Anthony Galindo/Courier
Ms. Linda Wah, vice president of the Board of Trustees, gives feedback on public comments at the Board of Trustees meeting on Thursday, September 2, 2015.

The Board of Trustees unanimously adopted a “once in a lifetime” budget for the 2015-2016 year last Thursday which included significant one-time funding, on-going funds for full-time staff hires, and no new student fee increases.

Assistant Superintendent Robert Miller explained the budget is unique due to the “sheer magnitude” of its revenues, which reach almost $150 million.

Because of Governor Brown’s conservative approach to producing the state budget, the state’s actual general fund revenues greatly surpassed its estimates, creating one-time funding opportunities for schools.

Trustee Ross Selvidge explained, “The $12 million in one-time funds have, for the most part, been spent on one-time expenditures.” This was done intentionally to avoid having to fund on-going projects. The largest portion of these funds, just over $3 million, has gone to building general reserves.

The budget also outlines about $1.4 million for hiring approximately nine new or previously frozen staff positions and $3.4 million for over 50 deferred maintenance projects, such as renovations and expansions.

The board cautioned that despite the comparative growth we are experiencing now, we still live in a boom-and-bust state.

“Anything can happen to cause a severe economic downturn,” Miller said.

“If we take today’s budget and we just move it four years ahead [taking into account rising costs], we’re $35 million less well off than this year.
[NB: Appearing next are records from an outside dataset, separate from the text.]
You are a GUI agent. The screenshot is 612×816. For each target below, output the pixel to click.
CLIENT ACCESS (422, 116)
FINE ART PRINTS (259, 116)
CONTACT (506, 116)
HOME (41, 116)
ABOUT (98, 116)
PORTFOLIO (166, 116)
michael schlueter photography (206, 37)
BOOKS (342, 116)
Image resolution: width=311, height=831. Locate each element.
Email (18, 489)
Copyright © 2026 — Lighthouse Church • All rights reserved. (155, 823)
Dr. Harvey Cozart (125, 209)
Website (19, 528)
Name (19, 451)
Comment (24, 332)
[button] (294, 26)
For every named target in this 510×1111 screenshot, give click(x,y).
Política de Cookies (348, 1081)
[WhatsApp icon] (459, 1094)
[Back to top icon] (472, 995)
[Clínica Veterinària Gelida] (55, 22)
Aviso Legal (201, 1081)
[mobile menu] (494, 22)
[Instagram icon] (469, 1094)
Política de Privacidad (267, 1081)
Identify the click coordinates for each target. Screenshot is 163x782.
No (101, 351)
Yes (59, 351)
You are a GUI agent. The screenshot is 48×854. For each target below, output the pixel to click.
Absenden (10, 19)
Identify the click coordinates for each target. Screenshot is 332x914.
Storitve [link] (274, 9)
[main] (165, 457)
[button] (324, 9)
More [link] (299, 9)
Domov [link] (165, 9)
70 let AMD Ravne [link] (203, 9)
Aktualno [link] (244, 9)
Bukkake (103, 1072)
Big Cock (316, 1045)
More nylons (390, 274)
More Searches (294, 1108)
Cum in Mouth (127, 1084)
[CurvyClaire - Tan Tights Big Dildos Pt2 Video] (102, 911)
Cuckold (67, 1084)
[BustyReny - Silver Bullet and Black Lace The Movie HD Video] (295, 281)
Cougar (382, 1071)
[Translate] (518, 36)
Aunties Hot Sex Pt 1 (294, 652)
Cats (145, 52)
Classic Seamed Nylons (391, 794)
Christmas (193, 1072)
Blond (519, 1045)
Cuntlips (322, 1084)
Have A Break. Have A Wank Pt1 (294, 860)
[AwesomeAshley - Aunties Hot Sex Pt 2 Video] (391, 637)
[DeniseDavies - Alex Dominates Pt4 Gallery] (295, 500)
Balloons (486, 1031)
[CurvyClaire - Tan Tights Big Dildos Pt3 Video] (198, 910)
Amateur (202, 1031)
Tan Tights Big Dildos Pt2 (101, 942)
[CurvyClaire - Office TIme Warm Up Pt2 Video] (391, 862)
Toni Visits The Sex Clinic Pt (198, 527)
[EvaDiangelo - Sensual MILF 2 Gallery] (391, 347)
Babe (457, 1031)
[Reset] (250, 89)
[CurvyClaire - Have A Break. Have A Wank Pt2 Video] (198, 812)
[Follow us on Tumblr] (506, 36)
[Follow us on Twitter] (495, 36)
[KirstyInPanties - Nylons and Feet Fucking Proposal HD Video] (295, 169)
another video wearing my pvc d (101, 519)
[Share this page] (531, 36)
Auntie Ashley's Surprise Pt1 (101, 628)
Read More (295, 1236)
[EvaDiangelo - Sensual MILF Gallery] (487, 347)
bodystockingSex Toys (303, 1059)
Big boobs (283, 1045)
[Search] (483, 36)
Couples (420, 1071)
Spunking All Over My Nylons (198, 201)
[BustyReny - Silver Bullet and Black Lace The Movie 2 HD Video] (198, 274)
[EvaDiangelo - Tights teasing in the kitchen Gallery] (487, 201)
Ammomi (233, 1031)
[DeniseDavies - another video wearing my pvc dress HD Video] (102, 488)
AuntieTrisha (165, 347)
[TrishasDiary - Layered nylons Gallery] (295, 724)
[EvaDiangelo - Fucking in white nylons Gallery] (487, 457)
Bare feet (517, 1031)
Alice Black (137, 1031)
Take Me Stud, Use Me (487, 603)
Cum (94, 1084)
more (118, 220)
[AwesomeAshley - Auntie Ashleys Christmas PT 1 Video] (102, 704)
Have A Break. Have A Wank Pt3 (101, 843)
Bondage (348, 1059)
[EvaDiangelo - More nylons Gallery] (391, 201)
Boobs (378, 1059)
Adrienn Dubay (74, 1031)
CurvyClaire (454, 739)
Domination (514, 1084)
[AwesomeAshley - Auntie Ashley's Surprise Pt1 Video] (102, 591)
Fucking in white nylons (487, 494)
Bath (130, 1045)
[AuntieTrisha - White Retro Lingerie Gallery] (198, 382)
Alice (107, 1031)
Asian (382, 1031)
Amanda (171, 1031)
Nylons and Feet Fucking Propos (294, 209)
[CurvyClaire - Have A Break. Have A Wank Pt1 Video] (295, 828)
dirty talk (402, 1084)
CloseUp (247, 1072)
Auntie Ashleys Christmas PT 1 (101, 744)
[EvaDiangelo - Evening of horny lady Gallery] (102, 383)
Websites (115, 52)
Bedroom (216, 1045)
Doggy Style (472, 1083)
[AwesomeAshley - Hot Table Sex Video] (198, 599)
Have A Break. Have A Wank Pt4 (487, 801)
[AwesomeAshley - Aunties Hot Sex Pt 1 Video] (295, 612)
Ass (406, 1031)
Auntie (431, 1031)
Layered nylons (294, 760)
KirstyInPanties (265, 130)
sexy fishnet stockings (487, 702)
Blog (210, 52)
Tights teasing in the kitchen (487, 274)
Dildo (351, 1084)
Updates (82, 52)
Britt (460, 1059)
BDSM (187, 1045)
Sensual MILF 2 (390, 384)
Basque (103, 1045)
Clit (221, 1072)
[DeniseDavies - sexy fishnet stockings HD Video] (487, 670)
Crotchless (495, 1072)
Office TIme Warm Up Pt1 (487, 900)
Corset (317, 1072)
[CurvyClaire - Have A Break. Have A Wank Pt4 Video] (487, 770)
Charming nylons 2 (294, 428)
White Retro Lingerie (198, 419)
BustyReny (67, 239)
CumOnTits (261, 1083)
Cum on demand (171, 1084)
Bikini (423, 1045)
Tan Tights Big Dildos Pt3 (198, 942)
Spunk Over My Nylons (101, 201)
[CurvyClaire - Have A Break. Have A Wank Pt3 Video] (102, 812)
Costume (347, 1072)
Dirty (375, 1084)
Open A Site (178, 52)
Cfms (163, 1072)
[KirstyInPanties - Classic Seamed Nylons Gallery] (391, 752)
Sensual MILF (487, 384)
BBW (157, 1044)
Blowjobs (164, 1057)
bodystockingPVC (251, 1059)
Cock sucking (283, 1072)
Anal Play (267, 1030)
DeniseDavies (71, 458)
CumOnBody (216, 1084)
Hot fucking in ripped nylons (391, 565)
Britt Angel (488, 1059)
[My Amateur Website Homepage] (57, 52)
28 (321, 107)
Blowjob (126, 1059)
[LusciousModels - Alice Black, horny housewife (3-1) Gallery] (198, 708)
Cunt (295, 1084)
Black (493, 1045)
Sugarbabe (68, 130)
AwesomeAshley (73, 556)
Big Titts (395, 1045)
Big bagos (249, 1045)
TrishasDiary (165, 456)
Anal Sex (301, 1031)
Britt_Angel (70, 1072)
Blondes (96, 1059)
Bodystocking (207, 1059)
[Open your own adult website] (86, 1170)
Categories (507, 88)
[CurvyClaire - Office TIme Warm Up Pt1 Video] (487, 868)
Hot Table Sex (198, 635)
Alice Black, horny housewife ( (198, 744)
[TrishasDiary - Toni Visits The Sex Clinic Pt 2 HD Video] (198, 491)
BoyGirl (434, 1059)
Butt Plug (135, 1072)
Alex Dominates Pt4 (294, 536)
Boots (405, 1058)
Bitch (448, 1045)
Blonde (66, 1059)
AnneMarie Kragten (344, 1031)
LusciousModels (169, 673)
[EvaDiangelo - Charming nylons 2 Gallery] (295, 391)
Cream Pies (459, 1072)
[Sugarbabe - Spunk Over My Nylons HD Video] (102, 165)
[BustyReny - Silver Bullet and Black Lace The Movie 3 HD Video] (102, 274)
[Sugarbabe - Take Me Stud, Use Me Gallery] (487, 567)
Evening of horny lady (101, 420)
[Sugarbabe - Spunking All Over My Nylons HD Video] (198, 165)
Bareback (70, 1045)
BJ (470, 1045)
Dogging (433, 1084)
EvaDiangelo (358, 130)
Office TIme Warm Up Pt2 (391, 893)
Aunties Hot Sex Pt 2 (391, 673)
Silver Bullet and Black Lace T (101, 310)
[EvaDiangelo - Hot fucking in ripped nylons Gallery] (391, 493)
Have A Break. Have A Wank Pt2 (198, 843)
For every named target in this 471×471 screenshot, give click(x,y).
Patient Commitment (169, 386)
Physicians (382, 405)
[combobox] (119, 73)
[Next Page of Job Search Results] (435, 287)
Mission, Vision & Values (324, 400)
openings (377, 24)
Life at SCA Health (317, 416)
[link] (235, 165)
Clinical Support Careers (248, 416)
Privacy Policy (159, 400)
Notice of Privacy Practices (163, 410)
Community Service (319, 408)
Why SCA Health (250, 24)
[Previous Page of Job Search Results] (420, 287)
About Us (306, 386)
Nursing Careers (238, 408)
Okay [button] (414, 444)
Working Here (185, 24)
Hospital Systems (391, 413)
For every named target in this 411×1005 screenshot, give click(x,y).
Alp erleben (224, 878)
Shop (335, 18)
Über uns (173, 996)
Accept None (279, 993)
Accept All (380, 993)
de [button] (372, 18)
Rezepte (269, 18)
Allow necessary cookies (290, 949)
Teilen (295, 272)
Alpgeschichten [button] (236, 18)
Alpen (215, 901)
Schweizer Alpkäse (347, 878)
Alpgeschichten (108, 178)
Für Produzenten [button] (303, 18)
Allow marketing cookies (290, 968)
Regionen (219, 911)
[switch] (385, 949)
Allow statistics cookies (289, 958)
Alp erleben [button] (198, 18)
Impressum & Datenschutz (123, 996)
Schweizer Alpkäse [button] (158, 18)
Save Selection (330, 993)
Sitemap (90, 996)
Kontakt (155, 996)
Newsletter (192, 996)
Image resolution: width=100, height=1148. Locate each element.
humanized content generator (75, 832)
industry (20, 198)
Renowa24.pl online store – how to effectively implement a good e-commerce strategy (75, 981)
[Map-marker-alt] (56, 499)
And that’s not a nut we can crack by enrollment growth or additional foreign students,” Selvidge warned.

In his presentation to the board, Joseph Simoneschi, executive director of business services, explained the school will use these good economic times to plan for the next downturn. Part of that plan includes saving for the cessation of Prop 30, an income tax increase that ends in 2018 and provided $18 million to this year’s budget.

Other concerns include rising health care and retirement costs and the need to build up a “rainy day” fund.

The budget hearing was open to public comment but none were made.